Room: AAPM ePoster Library

Low scatter spherical lesion phantoms are useful tools for assessing detailed spatial resolution of ultrasound scanners, including those equipped with multi-row, linear and curvilinear arrays, and for tuning system presets for specific applications. Current commercially available lesion phantoms, such as the SunNuclear Sono408, with spherical targets arranged in a plane are costly to manufacture and are difficult to use because of the need for precise alignment of the scan plane with the lesion centers. To lower the cost and ease the scan setup process, a new phantom was designed with a mixture of mainly 2mm and 4 mm diameter anechoic spheres randomly distributed. This project compares the usefulness of this prototype void phantom to the Sono408 for assessing lesion detectability for various transducers and scan setups.

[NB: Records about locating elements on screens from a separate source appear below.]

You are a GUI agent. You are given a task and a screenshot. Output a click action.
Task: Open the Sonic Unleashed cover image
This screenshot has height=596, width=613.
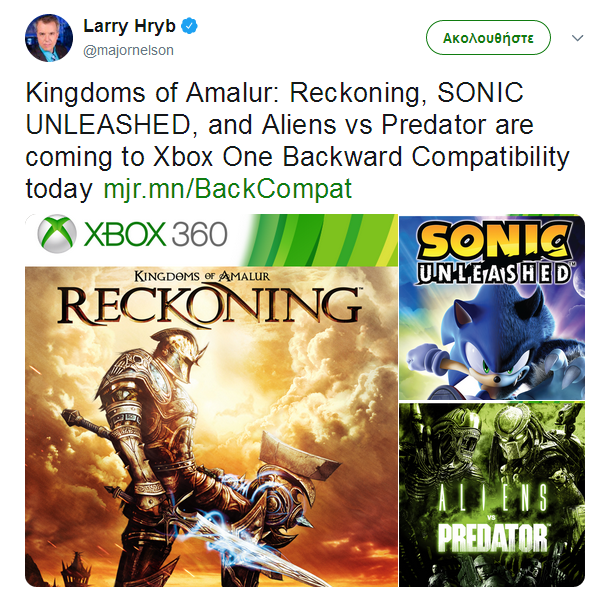(x=491, y=306)
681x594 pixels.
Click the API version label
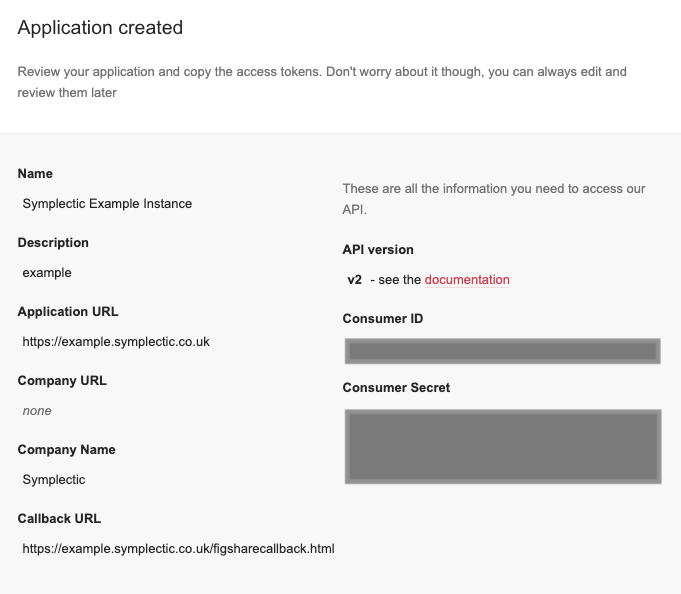pyautogui.click(x=378, y=250)
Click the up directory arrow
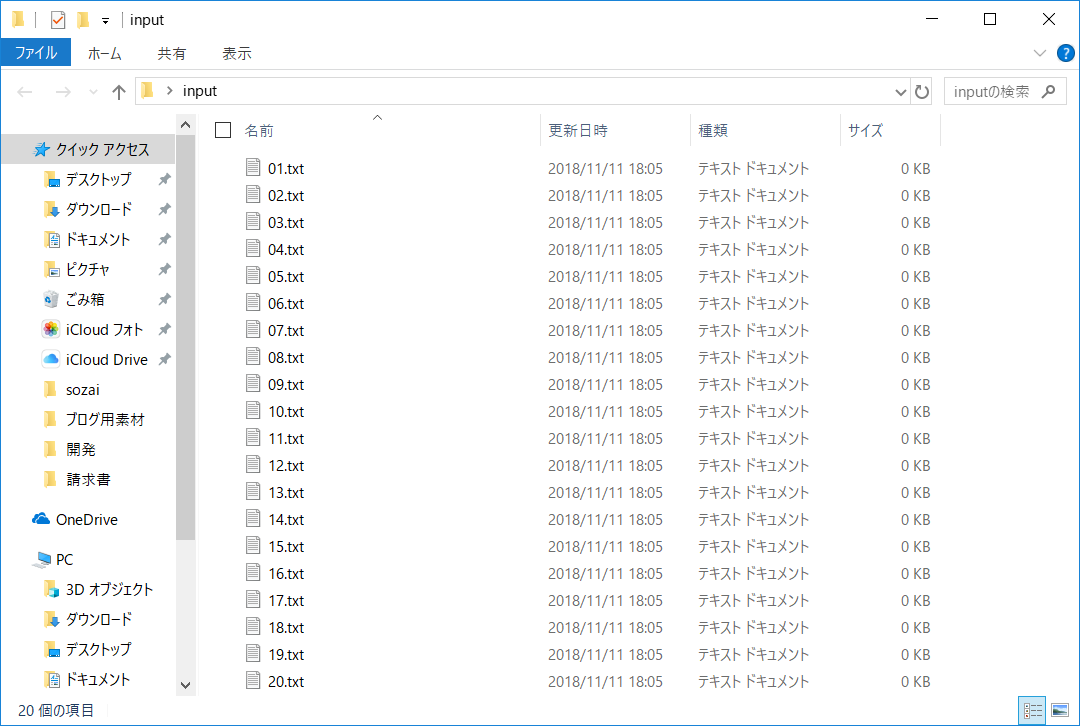Viewport: 1080px width, 726px height. click(x=119, y=92)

Two multi-row transducers (9L4 on a Siemens S3000; ML6-15-D on a GE Logiq E9) were utilized. For each probe, very similar image settings were used to scan the two phantoms. For each phantom, five consecutive focal depths starting from the shallowest depth were utilized. For the new phantom, multiple scan planes were tested before a plane with ample random lesions was selected for comparison with the Sono408.

Spherical lesions were easily seen in the prototype void phantom, a challenging task with the Sono408. Very similar patterns of lesion detectability were observed for the two phantoms using 1.5D probes. As the focal depth increases, lesion detectability vs depth changes dramatically, especially when the elevational aperture expands with focus setting. This phenomenon was apparent for both phantoms.

The new phantom with randomly arranged anechoic spheres showed similar patterns of lesion detectability as the Sono408 phantom when scanned with 1.5D probes. It could be very useful for evaluating lesion detectability of transducers, establishing presets on scanners, and transducer and system comparisons.